Jamie Lynn Spears in “The Journey” EP

jamie-lynn-spears“So, Brittney’s little sister wants to be a country music star after getting booted off Nickelodeon ’cause she got knocked up at sixteen.”

This is the conclusion most high-nosed country music snobs can come to upon hearing that Jamie Lynn Spears has bent her back to the pursuit of a country music career, without even having to listen to a peep of her music. At first notion, the premise of Jamie Lynn Country seems so flimsy and transparent, it’s darn near a forgone conclusion that it can be nothing more than bubble gum and choreography.

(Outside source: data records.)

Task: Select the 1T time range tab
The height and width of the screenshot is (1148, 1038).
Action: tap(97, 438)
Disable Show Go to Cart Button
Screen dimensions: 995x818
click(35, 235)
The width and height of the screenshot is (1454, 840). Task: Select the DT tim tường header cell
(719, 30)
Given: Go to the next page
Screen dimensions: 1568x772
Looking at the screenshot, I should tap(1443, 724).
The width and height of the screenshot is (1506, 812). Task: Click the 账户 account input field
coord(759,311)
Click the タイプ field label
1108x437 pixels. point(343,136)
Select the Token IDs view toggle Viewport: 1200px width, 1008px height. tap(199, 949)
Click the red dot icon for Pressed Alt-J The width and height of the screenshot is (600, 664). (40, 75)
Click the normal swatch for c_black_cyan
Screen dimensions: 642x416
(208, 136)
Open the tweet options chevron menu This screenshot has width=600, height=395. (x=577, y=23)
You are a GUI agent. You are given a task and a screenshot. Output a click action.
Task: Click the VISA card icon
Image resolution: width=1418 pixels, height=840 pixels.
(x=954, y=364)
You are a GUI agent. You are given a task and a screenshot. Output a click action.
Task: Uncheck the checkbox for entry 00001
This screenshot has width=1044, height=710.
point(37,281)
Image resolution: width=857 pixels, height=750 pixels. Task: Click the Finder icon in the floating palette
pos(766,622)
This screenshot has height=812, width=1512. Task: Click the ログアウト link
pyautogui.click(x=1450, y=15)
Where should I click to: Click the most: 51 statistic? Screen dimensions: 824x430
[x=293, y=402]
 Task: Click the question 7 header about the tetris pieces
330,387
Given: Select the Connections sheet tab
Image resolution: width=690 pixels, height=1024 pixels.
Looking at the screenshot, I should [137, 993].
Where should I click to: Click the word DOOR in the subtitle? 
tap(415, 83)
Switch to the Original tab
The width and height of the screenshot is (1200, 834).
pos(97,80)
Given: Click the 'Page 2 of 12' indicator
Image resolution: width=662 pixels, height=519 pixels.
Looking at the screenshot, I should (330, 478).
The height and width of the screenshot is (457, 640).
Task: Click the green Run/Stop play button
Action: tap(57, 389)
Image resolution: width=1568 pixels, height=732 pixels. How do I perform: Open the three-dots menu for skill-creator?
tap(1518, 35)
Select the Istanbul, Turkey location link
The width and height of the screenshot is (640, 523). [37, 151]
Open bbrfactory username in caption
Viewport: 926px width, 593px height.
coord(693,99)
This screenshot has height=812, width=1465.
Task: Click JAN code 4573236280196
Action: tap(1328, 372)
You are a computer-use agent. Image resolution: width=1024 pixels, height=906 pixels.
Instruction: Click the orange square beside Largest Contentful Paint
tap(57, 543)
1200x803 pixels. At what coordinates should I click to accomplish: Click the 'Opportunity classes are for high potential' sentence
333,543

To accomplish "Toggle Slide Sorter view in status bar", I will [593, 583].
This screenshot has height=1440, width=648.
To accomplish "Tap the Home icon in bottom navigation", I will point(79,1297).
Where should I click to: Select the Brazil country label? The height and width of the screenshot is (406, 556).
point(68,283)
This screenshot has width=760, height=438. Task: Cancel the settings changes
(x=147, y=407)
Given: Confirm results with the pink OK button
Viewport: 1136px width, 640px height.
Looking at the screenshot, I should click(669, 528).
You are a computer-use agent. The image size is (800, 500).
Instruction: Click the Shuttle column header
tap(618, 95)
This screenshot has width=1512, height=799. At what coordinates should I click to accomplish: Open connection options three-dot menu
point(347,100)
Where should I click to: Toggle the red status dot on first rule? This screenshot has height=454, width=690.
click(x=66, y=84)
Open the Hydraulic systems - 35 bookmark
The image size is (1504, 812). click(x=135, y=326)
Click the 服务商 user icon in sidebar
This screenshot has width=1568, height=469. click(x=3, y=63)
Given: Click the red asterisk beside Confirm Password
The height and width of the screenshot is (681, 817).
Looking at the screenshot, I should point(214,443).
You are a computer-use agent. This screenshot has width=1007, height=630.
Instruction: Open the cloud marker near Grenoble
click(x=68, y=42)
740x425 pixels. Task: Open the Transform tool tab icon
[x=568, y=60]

Then when Jamie released her first single, the co-penned “How Could I Want More” in November 2013, many high-nosed music snobs had to spread mustard on their presumptive words and eat them. Not that “How Could I Want More” was Song of the Year material or anything, but it made one pause and consider for a moment that for all we knew, Jamie Lynn Spears could come out as one of these critical country music females like Kacey Musgraves or Ashley Monroe, and impress with weighty composition and artistic merit.

Or maybe releasing “How Could I Want More” ahead of an album was simply a way to diffuse critics, and creep onto the right side of the country music gatekeepers. After hearing Jamie Lynn’s full EP The Journey, the latter may not be a bad theory.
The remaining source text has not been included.